Shares fell in Asia on Monday on caution over China-U.S. trade talks and over the ability of congressional negotiators to forge a government funding bill acceptable to President Donald Trump.
The Nikkei 225 index NIK, -0.60% closed down 0.6% with uncertainty over those trade talks bringing a lull in buying sentiment.
Hong Kong’s Hang Seng index HSI, +0.03% finished flat, while the Shanghai Composite index SHCOMP, -0.18% slipped 0.2% and the smaller-cap Shenzhen Composite 399106, -0.38% finished flat. The Kospi SEU, -0.02% in South Korea also closeed unchanged. Australia’s markets were closed for a national holiday.
Among individual stocks, Sony 6758, +0.92% and Hitachi 6501, +1.36% rose in Tokyo, while SoftBank 9984, -1.17% and Tokyo Electric 9501, -3.86% fell.
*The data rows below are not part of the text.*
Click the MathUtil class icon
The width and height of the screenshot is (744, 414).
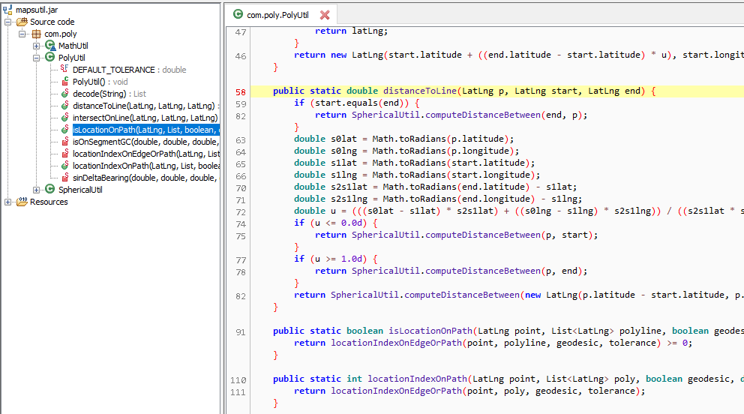click(x=50, y=46)
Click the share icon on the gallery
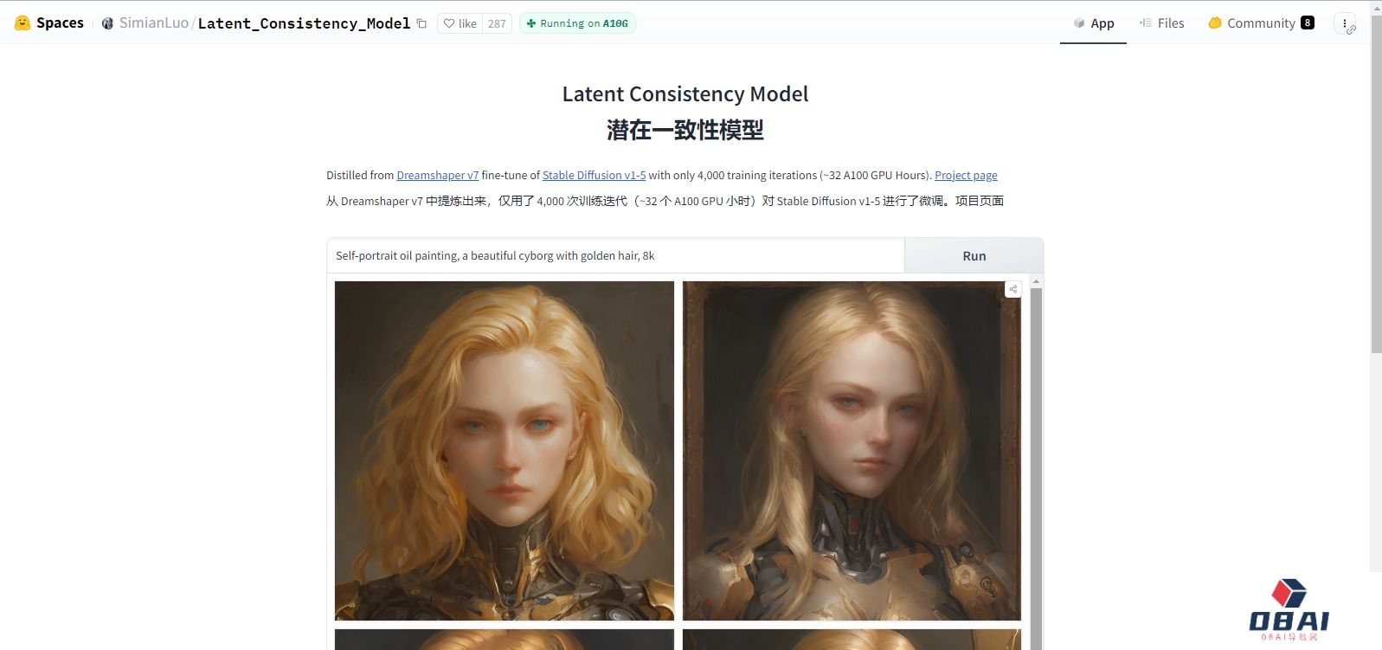This screenshot has height=650, width=1382. (1012, 289)
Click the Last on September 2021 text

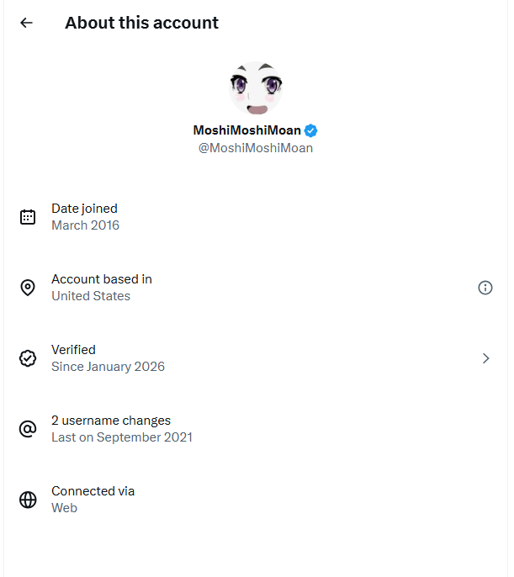122,437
In Hong Kong, Sunny Optical 2382, +0.00% and Tencent 0700, -0.64% were among the biggest gainers, while CSPC Pharmaceutical 1093, -4.11% sank. In Seoul, Samsung 005930, +0.67% rose after announcing it was phasing out plastic packaging, and LG Electronics 066570, -2.59% advanced while SK Hynix 000660, -3.75% declined.
There was muted reaction in U.S. markets on Friday to news that Trump and congressional leaders had reached a deal to reopen the federal government for three weeks while talks continue over Trump’s demands for money to build a wall along the U.S. border with Mexico. Trump announced the agreement to break the 35-day impasse as delays at airports and widespread disruptions heightened the urgency to end the partial shutdown. However, uncertainty persists since Trump almost immediately threatened another shutdown or emergency action if he does not get a “fair deal.”
“So the U.S. government being ‘open’ again is a relief. But the greater challenge ahead is to prevent another shutdown come 15th Feb. and to that end, headway in talks between Republicans and Democrats over the next three weeks is critical,” Mizuho Bank said in a commentary. “While how open both sides are on a border security deal remains in the foreground, it is the U.S.-China trade talks (Wed.-Thu.) that will be in the limelight.”
Talks aimed at resolving the impasse over Chinese technology ambitions and other issues are due to resume in Washington later in the week, led by the U.S. Trade Representative Robert Lighthizer and Chinese Vice Premier Liu He. Analysts are forecasting progress in redressing the trade imbalance between the world’s two largest economies, perhaps staving off further hikes in punitive tariffs imposed by both sides, but they expect gaps to remain on key problems such as China’s blueprint for state-led development of leading technologies.
Stocks closed higher Friday, recovering a chunk of their losses from earlier in the week. Technology and industrial companies jumped as companies continued to report solid results for the fourth quarter. The S&P 500 index SPX, +0.85% rose 0.85% to 2,664.76, but the index fell 0.2% for the week after big gains in the previous four. The Dow Jones Industrial Average DJIA, +0.75% added 0.7%, to 24,737.20. The Nasdaq composite COMP, +1.29% surged 1.3% to 7,164.86.
U.S. crude oil CLH9, -2.61% shed 1.6% to $52.80 per barrel in electronic trading on the New York Mercantile Exchange. It rose 1.1 percent to settle at $53.69 per barrel on Friday. Brent crude LCOH9, -2.00% , used to price international oils, gave up 1.7% to $60.58 per barrel. It had gained 0.9 percent on Friday to $61.64 per barrel.
The dollar USDJPY, -0.19% was trading at 109.45 yen down from 109.55 yen on Friday.